Of the entries that follow, how many lines hold the word "will"? Reply with the number only.

[Stored items]
# # # # #
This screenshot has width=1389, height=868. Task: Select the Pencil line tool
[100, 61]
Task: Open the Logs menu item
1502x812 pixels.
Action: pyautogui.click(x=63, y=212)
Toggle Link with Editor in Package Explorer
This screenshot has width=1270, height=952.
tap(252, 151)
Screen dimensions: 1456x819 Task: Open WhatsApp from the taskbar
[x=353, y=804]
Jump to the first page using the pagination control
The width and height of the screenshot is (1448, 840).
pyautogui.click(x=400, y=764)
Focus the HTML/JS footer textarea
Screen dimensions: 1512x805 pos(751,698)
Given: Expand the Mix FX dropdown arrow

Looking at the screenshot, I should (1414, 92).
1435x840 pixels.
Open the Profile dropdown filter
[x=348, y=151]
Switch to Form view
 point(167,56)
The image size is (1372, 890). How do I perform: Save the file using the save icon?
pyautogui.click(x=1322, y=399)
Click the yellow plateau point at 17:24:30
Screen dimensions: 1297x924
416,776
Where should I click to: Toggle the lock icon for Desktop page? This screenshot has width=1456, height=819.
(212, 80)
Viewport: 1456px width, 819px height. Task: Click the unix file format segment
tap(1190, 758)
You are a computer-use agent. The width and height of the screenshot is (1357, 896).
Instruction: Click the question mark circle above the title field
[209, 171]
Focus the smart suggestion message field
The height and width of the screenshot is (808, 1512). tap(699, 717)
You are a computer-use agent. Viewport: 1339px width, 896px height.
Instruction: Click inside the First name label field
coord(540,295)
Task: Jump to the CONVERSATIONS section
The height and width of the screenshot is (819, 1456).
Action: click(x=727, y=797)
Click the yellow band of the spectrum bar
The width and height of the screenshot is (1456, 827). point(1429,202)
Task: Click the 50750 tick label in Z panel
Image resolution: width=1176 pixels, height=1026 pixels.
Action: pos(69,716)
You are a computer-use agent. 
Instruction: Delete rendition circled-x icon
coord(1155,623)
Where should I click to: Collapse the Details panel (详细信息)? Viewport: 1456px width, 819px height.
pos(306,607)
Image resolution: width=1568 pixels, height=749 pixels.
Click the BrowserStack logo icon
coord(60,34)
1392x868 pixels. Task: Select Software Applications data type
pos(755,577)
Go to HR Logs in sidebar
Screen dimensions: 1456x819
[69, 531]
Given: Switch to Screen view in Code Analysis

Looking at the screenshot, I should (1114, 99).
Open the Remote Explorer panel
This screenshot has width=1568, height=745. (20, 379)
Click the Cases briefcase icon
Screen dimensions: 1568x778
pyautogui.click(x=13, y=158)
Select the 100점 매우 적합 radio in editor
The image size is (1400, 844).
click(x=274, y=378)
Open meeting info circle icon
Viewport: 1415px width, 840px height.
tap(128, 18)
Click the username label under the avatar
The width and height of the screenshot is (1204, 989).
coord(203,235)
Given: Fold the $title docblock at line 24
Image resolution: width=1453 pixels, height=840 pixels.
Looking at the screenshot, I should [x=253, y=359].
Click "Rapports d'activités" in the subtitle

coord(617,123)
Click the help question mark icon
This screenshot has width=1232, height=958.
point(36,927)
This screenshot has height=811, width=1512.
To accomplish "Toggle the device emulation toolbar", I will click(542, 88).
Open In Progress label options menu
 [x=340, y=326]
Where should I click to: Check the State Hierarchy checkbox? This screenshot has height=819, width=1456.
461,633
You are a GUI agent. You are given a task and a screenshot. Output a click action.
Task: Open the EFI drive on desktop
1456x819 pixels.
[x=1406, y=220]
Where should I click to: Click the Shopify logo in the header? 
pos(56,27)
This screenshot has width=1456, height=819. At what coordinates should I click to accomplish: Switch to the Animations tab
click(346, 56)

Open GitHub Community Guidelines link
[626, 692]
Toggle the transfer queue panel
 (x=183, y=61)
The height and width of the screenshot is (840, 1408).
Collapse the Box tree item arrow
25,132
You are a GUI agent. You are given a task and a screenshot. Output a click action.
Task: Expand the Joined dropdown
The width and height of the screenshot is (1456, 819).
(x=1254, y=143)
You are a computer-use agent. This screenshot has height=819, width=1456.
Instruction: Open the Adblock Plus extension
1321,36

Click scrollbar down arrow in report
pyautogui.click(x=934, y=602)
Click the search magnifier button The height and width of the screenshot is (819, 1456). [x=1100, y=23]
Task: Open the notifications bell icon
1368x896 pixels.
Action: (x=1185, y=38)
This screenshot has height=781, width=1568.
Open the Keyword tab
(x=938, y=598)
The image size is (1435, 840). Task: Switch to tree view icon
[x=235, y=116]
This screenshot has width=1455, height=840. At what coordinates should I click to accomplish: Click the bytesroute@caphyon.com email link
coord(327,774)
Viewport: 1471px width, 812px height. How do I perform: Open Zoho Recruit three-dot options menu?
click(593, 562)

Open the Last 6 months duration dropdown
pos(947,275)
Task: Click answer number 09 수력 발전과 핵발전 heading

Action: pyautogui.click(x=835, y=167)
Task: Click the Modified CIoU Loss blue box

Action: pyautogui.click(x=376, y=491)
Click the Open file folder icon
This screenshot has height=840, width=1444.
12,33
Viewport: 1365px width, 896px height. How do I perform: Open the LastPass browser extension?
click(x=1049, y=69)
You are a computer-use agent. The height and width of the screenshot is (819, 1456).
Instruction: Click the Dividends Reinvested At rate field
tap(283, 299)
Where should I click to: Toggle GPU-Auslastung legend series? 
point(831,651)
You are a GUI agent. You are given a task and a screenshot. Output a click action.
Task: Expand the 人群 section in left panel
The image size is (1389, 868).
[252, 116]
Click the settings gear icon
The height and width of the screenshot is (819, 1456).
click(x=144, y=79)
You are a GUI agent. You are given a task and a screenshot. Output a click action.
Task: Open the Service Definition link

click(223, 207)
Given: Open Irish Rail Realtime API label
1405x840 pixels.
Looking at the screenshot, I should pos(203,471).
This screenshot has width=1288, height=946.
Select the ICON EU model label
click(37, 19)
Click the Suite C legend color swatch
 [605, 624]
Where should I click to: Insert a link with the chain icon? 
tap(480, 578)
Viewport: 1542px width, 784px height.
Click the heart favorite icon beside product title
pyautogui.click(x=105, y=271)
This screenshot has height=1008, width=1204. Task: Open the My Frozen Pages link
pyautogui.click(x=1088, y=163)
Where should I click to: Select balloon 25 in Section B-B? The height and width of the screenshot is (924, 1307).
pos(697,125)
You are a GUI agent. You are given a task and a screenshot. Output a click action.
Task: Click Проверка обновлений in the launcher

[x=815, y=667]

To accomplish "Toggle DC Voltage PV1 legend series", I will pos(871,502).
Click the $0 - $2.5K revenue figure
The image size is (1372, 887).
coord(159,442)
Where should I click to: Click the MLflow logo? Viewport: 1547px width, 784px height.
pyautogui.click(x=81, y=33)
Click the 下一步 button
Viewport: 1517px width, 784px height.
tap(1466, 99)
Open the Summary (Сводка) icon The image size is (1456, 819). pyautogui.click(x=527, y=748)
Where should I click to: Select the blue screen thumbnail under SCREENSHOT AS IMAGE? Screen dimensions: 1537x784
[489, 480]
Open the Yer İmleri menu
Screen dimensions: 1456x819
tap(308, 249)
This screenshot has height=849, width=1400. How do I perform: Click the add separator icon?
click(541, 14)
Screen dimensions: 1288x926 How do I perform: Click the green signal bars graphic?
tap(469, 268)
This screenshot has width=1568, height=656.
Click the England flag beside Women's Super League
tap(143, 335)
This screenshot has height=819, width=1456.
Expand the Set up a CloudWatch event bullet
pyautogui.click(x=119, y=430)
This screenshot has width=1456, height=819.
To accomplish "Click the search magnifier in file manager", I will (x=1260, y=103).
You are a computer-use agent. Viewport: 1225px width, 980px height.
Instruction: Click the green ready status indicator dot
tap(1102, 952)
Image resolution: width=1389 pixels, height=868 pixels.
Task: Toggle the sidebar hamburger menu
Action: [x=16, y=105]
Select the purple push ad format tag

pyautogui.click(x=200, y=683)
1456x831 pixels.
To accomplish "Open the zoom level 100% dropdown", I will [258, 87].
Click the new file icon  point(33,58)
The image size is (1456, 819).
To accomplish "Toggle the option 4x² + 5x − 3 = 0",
# # # # #
- **Expected answer**: 4